Nach dem erfolgreichen Bestseller von Nick Hornby: About a boy. Oder der Tag der toten Ente … Ein äußerst amüsanter Film über die Begegnung zwischen dem überzeugten Single und einem Jungen einer alleinerziehenden Mutter. Hugh Grant ist hier famos besetzt als “Inselbewohner” der seinen Tag in Einheiten eingeteilt hat. Einen Job hatte er noch nie, denn er lebt von den Tantiemen die ein berühmter Song seines Vaters einbringt.

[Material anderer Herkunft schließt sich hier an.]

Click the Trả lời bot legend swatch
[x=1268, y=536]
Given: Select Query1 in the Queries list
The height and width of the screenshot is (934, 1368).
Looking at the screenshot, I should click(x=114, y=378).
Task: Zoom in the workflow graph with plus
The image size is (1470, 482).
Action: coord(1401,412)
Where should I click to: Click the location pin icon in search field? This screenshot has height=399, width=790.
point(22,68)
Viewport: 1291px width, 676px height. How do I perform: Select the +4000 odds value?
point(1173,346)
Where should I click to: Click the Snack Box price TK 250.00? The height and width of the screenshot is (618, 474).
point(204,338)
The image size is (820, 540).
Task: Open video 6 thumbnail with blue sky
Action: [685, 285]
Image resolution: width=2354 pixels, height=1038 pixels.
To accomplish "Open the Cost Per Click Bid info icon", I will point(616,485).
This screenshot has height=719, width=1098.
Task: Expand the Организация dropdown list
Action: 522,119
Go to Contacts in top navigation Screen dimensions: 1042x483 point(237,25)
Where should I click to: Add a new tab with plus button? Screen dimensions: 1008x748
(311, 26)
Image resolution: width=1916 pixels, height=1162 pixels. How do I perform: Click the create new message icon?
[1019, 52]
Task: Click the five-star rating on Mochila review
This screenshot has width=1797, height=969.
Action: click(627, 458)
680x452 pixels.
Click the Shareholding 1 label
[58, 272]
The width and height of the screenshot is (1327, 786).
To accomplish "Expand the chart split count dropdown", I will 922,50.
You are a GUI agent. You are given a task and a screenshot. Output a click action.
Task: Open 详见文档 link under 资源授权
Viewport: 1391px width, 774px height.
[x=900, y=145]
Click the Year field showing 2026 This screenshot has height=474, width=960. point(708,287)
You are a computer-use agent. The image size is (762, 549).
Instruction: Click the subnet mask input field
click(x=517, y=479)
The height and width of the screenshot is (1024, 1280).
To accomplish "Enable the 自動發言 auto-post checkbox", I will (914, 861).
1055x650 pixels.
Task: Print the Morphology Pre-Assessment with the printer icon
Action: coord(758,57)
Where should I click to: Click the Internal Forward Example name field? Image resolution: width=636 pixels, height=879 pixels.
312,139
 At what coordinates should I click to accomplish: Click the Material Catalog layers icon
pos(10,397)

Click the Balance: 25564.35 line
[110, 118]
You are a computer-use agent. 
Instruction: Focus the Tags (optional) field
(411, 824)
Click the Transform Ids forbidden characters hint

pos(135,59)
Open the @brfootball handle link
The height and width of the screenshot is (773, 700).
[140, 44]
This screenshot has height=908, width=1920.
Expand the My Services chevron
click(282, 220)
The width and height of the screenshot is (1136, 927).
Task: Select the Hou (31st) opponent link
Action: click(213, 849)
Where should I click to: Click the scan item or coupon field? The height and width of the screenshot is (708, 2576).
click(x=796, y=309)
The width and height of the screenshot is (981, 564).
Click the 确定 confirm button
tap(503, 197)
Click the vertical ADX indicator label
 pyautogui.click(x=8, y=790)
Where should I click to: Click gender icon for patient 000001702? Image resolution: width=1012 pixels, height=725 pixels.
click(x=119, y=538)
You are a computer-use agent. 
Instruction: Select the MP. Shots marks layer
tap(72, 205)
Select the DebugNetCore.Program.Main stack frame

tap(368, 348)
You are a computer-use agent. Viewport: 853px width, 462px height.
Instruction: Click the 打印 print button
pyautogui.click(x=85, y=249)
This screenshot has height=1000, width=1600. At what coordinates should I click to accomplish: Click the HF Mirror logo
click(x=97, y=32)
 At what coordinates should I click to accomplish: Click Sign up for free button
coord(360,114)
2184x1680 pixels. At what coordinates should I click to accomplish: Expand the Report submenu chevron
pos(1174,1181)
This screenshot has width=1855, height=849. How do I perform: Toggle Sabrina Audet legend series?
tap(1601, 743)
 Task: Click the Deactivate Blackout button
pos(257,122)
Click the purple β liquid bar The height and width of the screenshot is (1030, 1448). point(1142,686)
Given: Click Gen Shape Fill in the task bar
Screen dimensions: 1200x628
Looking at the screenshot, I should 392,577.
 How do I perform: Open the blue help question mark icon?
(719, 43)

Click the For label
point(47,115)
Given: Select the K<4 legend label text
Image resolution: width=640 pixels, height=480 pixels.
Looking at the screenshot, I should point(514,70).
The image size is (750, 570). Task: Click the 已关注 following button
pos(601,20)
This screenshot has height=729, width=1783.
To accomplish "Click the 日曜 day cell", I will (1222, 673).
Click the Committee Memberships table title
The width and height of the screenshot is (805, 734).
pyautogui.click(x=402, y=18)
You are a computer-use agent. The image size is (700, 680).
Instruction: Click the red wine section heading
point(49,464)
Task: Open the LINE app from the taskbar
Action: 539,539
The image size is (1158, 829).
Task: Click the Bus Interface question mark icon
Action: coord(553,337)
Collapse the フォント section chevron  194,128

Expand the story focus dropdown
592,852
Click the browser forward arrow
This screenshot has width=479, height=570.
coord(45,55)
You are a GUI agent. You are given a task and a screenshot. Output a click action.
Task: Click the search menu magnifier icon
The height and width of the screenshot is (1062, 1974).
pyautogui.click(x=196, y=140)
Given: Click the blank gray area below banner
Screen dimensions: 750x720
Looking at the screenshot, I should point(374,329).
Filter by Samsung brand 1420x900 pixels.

Mein Lieblingsdialog besteht aus den Gedanken der Beiden während eines Essens, dass der Kleine quasi erzwungen hat:
“Wenn Mum erreichen will dass er sie heiratet, darf sie nicht solche Witze reißen. Wenigstens sah sie gut aus. Ich hatte sie überredet ihren guten Pullover anzuziehen und die Ohrringe zu tragen, die ihre Freundin aus dem Baföll mitgebracht hatte.”
“Der Bengel schien das für eine Art Rendezvous zu halten. Was seine Mutter anging, die hatte eindeutig einen Sprung in der Schüssel und trug dieses alberne Yeti Kostüm. Ich musste das schnell hinter mich bringen.”
Wer also eine leichte Unterhaltung für den Abend sucht, ist hier bestens bedient.